The campaign launch, organized by Kairos, a national, ecumenical justice coalition, and the Canadian Catholic Organization for Development and Peace, included a ceremony rich with symbolism in which clean water was poured into a larger jar and carried away by water bearers. As well, stories from Canada and the global South were related aimed at conveying the message that the world is facing a water crisis.
“The issue of water security touches all creation and all humanity,” said Bishop Ray Schultz, national bishop of the Evangelical Lutheran Church in Canada. “Water is a sacred gift.”
Water also has a special significance to Christians, he said. “As Christians we feel a moral obligation to ensure that this resource is publicly or co-operative controlled.”
Other participants cited the contamination in recent years of the water supplies of Walkerton, Ont., and North Battleford, Sask., to show the precariousness of the country’s water supply.
Another speaker, Elizabeth Eilor, a director of the African Women’s Economic Policy Network (AWEPON) in Uganda, said that for African women, water is an issue of life and death. “It’s not uncommon to go to the communities in Africa and find children starving because their mothers have spent half the day looking for water,” she said. “It’s not unheard of to hear that a child has been swallowed by a python in Zimbabwe because the mother had to keep the child by a tree as she looked for water; it’s not unheard of to see children dropping out of school because they have to help their mothers find water.”
Children and entire families are being “wiped out” because of cholera and typhoid and “so many water-borne diseases,” she said.
“And yet we are living in a continent where fresh water is not a problem,” Ms.
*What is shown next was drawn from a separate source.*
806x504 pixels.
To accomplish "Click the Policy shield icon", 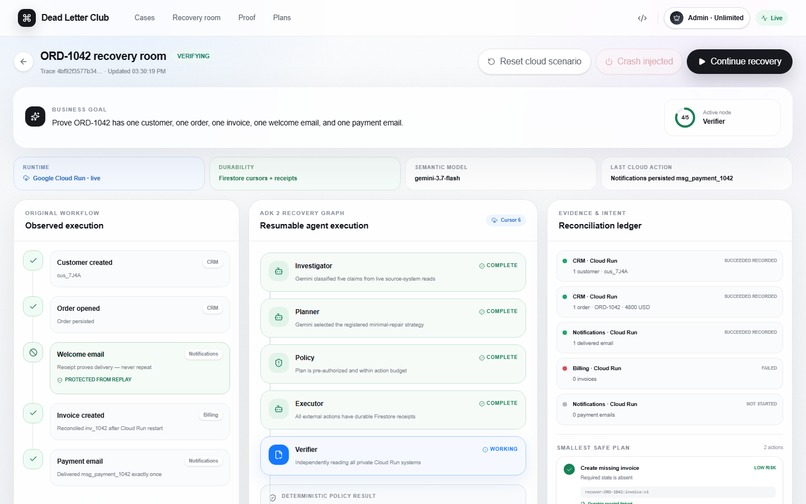I will [x=279, y=363].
Eilor said. “Uganda has a very large water source but it’s going into hands of the multinational organizations because of what is a supposedly efficient and effective way of delivering services to the poor.”
As part of the campaign launch, the church leaders released a pastoral statement in which they “note with alarm the increasing pressure on our governments to entrust management of our water systems to private corporations, and to permit profit-making exports of fresh water.”
The statement added that, “Assuring access to sufficient, clean water is at heart not so much a commercial matter as a moral and spiritual one. Any denial of access to water represents a lack of respect for God’s creation and lack of concern for basic human needs.”
Art Babych is editor of Crosstalk, the newspaper of the diocese of Ottawa.